Добавить в цитаты Настройки чтения

Страница 46 из 56



Я со злостью изорвал записку, но потом все же решил пойти и узнать, что там у него за важное дело ко мне.

Оделся и вышел.

Дошел чуть ли не до Зеленого моста. Перейти мост — и я у них… Остановился, подумал, плюнул с досады и повернул назад.

«Ну его ко всем чертям с его важными делами! Не иначе, как хочет предупредить, что поляки собираются напасть на Воронью», — убедил самого себя и повернул домой.

В колбасной купил полкило гороховой колбасы, в пекарне — килограмм довольно приличного хлеба, рассовал по карманам. Разоряться — так разоряться! Имеешь возможность поесть — ешь. Кто знает, когда и как удастся тебе еще раз лакомиться в жизни…

На Виленской свернул к воротам дома, в котором помещалась столовка отца. Она была уже на замке. Вокруг — ни души. Но калитка в воротах — на цепочке, пролезть можно. И дворника не видно, — наверное, тоже пошел в костел молиться.

В конце двора, где лежали в штабелях двухметровые поленья, я выбрал кругляш себе по силам, осторожно вышел на улицу и со спокойной совестью зашагал домой.

Кругляш мы с отцом тут же распилили и покололи. Отец все спрашивал, где это мне «посчастливилось».

— Признавайся, — говорит, — у буржуя какого-нибудь стянул? Ох, Матей, негоже большевику заниматься такими индивидуалистическими делами…
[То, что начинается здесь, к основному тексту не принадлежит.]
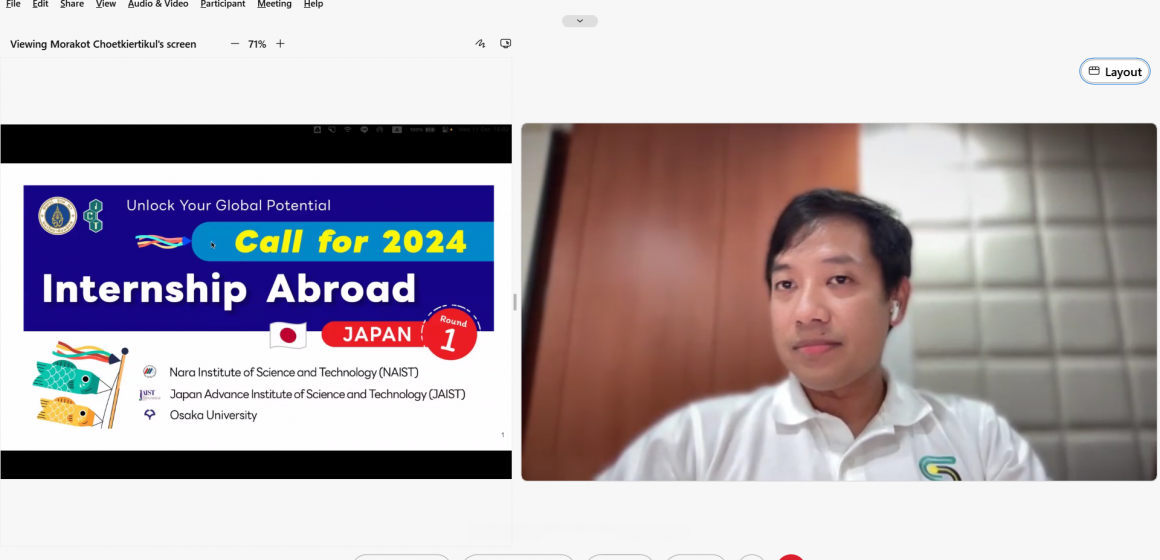This screenshot has height=560, width=1160.
Task: Open the Share menu
Action: tap(72, 4)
— Да вот, — говорю, — сам не знаю, как это случилось. Иду по улице, лежит без присмотра бревно, я и понес. Должно быть, — говорю, — наследство во мне такое, от буржуйских или отцовских пороков…
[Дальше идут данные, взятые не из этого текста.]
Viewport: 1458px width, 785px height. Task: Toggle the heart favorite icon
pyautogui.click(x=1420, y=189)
— Ну-ну-ну! — огрызается отец. — А может, это пережитки твоего воспитания на Вороньей…

Плахинский (он уже вернулся из костела) и Юзя, как видно, ничего из нашего разговора не поняли и были довольны, что дома потеплело.

Юзя поджарила колбасу, съели мы ее с хлебом, запили чаем. Всем стало веселей. Плахинский, поглаживая буро-седые усы, вежливо пожелал нам хорошо встретить и хорошо прожить новый год — «в счастье, в радости и достатке» — и лег спать.

Когда мы стали укладываться, отец, который был в довольно благодушном настроении, сказал мне:

— Ты, Матейка, не больно лезь на рожон, когда поляки примутся разгонять вас… Все равно без толку.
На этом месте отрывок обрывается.